Work item: Two lines in the data below mark the range: the one with "Task: Open the hamburger menu" and the one with "Click the blue". Return both, along with every line between them, exactly.

Data supplied:
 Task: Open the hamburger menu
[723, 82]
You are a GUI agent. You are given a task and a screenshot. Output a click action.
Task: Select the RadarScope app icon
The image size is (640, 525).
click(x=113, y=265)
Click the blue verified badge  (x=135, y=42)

---

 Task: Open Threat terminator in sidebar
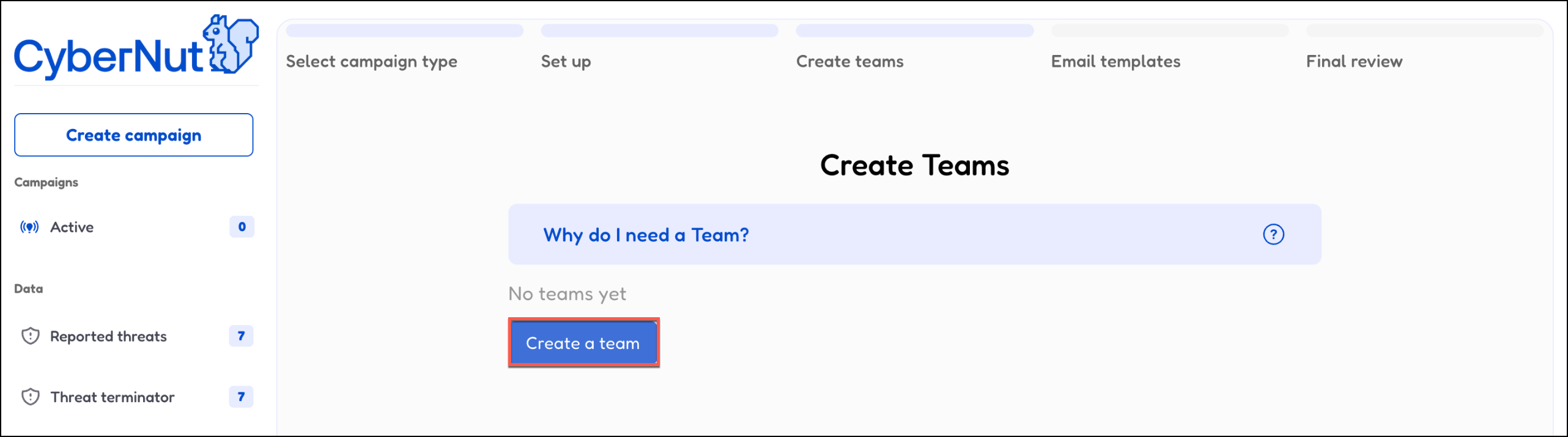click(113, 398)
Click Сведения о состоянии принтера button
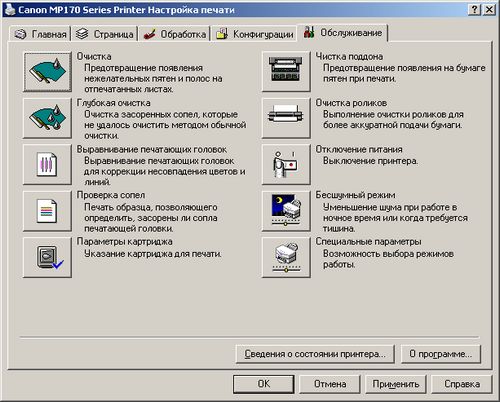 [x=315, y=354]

...

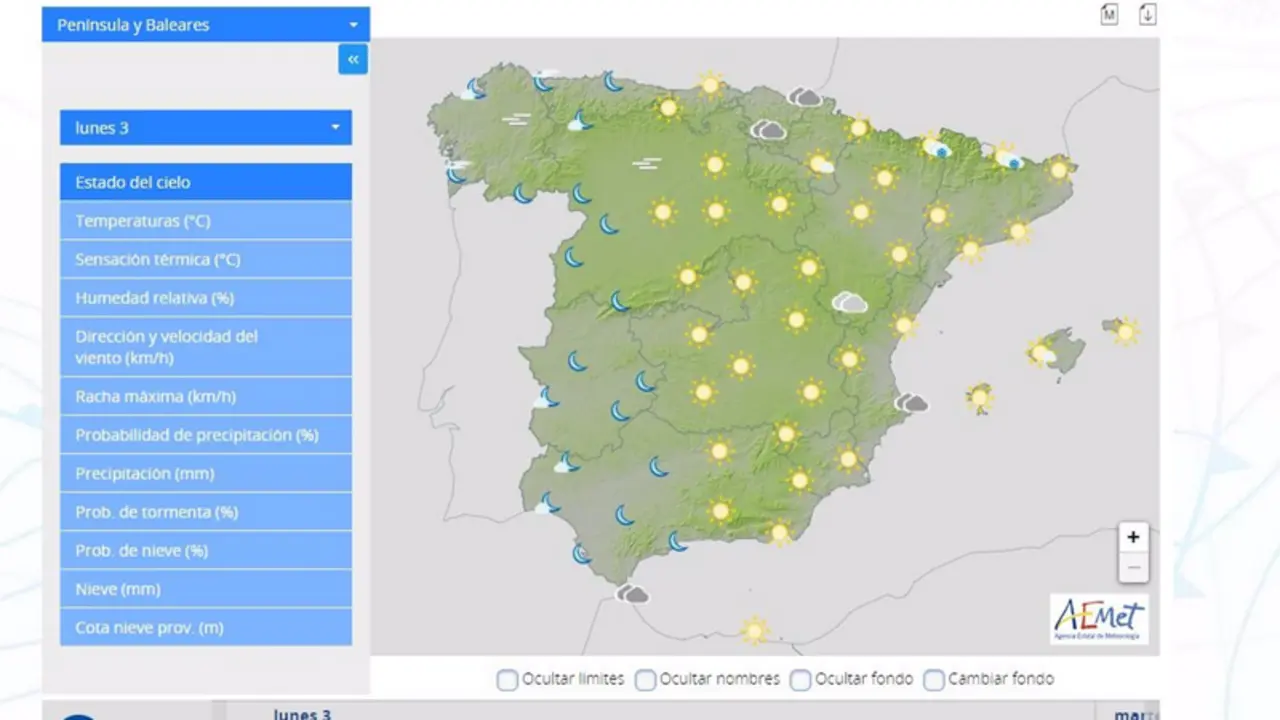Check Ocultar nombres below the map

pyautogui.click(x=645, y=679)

Solution below:
 Task: Open the hamburger menu
[723, 82]
You are a GUI agent. You are given a task and a screenshot. Output a click action.
Task: Select the RadarScope app icon
The image size is (640, 525).
click(x=113, y=265)
Click the blue verified badge  (x=135, y=42)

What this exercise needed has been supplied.